**YOUR ASSIGNMENT:** Nothing but an exact copy is wanted: the line with "Task: Click the green win indicator dot" and each line after it in the data below, last line included.

**THE DATA:**
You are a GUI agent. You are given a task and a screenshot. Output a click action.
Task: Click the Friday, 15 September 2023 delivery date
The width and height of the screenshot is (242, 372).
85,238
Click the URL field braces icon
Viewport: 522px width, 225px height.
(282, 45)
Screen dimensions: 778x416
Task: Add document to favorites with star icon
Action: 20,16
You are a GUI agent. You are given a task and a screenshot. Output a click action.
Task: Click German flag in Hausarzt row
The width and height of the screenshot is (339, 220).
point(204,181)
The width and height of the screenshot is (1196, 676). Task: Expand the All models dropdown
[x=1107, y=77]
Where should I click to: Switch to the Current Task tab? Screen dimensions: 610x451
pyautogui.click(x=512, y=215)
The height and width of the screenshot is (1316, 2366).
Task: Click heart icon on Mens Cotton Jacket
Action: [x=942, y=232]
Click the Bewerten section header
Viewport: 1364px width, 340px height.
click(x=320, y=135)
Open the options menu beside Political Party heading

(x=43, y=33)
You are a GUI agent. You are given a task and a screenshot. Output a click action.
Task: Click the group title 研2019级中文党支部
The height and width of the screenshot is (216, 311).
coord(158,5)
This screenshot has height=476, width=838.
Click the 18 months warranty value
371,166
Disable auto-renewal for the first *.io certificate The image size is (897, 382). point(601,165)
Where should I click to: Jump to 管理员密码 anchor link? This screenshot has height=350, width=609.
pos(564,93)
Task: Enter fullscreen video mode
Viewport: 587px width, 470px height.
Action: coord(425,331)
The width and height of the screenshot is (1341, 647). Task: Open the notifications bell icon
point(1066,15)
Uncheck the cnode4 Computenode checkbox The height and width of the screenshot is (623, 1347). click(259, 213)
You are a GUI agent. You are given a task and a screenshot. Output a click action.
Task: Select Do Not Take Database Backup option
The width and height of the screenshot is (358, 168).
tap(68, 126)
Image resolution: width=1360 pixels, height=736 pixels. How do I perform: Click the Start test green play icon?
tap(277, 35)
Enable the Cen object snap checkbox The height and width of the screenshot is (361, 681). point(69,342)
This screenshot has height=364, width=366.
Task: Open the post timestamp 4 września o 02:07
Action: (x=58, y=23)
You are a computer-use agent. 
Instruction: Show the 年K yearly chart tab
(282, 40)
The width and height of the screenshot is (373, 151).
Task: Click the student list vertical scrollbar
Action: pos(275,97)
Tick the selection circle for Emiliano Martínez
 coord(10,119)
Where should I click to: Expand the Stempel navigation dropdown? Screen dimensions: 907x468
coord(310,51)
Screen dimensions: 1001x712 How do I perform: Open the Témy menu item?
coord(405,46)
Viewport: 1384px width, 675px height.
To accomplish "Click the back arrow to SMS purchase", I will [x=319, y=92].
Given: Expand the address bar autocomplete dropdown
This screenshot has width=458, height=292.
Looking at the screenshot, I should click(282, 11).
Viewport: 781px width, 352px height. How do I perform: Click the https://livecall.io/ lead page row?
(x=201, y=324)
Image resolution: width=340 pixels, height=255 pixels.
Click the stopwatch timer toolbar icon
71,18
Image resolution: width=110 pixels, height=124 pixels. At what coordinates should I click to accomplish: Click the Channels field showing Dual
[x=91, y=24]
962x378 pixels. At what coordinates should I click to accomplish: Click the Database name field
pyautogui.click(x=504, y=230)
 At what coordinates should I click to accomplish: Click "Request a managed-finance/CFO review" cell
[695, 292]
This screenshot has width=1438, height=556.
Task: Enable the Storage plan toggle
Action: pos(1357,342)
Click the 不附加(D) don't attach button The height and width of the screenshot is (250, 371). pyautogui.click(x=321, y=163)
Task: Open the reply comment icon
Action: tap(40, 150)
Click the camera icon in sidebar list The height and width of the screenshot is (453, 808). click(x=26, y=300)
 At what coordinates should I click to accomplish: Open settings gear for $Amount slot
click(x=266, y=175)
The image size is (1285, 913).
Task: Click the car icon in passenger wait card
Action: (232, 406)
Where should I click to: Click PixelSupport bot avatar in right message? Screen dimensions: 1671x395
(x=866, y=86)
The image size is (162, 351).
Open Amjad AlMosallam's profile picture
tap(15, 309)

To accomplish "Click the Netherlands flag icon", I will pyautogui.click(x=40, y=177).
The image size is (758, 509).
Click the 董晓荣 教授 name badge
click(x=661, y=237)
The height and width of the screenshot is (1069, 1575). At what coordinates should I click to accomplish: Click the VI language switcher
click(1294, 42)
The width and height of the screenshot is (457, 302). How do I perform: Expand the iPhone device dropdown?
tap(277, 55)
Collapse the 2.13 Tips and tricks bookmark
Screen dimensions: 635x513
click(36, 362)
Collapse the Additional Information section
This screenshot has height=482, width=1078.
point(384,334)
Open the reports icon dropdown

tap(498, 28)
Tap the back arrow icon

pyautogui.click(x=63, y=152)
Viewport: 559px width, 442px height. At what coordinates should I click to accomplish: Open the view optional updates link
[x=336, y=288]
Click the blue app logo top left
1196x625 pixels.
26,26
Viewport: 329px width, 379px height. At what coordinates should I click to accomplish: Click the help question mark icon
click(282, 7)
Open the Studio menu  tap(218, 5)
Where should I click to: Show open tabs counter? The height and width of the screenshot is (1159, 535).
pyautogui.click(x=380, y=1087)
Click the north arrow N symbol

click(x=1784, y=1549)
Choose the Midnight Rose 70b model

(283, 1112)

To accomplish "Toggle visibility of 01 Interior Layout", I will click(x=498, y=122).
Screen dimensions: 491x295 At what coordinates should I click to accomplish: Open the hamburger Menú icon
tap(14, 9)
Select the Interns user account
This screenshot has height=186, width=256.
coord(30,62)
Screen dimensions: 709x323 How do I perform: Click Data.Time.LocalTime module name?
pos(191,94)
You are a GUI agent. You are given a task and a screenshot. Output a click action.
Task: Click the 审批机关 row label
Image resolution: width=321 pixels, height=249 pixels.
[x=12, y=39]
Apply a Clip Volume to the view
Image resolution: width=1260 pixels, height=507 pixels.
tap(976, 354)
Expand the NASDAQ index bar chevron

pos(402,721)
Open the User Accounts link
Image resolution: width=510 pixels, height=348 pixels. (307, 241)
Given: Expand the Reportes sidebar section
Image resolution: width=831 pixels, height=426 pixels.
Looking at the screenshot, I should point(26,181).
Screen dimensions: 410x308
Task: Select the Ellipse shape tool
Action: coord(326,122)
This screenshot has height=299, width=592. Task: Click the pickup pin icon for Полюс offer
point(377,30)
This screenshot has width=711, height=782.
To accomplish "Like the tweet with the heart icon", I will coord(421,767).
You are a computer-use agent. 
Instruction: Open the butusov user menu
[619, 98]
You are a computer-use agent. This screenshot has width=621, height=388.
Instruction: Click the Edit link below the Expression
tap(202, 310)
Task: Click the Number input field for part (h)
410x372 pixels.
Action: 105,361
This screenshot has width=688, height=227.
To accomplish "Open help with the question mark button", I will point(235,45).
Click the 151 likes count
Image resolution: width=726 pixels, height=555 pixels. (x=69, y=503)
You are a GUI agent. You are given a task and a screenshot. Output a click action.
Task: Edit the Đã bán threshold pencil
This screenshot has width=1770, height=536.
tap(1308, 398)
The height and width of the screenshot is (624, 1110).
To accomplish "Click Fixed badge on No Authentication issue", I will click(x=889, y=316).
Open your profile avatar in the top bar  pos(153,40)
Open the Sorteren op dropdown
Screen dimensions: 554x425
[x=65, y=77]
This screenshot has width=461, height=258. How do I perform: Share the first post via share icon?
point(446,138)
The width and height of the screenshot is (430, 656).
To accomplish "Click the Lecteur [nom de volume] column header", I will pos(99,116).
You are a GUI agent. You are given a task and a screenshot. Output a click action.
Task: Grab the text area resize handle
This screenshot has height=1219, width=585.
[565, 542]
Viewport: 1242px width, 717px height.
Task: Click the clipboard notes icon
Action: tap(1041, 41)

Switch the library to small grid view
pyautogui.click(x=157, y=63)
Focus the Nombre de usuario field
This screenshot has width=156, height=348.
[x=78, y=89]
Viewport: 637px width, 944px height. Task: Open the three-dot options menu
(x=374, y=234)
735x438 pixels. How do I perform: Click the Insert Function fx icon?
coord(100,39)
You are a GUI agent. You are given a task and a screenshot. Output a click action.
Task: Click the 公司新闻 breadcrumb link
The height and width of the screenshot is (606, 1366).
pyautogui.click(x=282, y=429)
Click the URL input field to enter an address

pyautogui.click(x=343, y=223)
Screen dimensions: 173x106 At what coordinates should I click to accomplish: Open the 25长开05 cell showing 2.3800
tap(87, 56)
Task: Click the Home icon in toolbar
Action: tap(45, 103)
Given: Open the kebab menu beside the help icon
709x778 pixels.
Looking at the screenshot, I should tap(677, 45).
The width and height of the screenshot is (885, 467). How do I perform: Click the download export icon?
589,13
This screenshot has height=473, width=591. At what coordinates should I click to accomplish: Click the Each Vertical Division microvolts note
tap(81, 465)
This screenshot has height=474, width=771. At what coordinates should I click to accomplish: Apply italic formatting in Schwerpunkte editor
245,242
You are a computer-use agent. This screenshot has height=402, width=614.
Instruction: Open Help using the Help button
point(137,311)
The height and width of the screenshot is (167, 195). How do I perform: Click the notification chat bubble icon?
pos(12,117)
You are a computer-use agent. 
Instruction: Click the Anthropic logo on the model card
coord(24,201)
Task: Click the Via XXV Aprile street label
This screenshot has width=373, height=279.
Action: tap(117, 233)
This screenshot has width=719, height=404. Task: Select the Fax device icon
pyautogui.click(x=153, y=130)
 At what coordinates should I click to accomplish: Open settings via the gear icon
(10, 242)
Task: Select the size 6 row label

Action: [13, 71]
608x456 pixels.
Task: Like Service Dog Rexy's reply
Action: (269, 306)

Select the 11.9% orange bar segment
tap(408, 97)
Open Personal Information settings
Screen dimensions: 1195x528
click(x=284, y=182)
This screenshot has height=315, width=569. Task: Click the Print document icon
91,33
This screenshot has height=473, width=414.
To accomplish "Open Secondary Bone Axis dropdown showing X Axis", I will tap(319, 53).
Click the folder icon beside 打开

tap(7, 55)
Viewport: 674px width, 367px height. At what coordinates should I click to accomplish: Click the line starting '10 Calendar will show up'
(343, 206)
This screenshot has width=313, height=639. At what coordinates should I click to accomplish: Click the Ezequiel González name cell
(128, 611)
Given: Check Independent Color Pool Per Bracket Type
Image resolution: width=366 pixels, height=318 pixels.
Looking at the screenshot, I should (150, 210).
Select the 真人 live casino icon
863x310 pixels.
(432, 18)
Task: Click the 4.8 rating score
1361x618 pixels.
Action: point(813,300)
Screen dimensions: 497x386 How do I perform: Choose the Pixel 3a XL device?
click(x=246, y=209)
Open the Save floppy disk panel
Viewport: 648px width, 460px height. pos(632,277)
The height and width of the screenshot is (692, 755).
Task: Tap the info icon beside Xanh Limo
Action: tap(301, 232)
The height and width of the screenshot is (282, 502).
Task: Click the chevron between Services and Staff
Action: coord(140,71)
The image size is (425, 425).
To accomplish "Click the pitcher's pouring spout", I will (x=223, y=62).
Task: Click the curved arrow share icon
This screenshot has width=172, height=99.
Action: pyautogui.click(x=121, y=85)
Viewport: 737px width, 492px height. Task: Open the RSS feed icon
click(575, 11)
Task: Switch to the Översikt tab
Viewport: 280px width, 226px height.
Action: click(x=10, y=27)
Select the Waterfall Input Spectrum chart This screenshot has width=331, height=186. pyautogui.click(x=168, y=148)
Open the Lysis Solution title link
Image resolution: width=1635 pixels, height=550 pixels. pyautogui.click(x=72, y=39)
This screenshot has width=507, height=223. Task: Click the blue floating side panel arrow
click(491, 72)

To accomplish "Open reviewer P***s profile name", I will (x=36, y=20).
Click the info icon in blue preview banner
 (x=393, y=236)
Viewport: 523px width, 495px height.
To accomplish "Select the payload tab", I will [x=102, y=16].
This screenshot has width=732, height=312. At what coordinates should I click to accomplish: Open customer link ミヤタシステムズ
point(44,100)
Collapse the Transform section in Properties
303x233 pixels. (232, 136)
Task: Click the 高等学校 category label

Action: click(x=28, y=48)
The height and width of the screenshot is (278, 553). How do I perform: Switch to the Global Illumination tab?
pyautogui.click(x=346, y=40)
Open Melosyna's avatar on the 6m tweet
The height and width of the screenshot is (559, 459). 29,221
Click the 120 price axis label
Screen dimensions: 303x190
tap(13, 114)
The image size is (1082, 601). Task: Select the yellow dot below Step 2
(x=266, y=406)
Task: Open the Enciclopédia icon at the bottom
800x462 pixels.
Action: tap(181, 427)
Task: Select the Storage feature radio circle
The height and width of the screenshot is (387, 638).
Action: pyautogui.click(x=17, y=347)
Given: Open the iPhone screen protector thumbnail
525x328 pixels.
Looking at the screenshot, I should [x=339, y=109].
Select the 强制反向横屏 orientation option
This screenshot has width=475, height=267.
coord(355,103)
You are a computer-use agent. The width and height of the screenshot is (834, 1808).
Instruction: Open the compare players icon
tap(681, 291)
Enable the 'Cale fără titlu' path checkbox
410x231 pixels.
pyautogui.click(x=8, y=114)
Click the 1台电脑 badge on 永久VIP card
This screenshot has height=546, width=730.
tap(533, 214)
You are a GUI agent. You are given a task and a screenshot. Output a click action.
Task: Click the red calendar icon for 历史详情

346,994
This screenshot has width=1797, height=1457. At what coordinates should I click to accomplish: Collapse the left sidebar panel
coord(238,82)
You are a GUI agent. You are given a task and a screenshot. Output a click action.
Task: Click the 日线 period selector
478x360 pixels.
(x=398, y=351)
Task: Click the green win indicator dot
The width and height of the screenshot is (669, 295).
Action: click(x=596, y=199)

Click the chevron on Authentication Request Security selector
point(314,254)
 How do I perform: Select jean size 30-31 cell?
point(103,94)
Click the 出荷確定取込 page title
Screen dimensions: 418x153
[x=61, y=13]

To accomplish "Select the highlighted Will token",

**ANSWER AREA:**
Task: Click the green win indicator dot
The width and height of the screenshot is (669, 295).
Action: click(x=596, y=199)

Click the chevron on Authentication Request Security selector
point(314,254)
 How do I perform: Select jean size 30-31 cell?
point(103,94)
Click the 出荷確定取込 page title
Screen dimensions: 418x153
[x=61, y=13]

To accomplish "Select the highlighted Will token",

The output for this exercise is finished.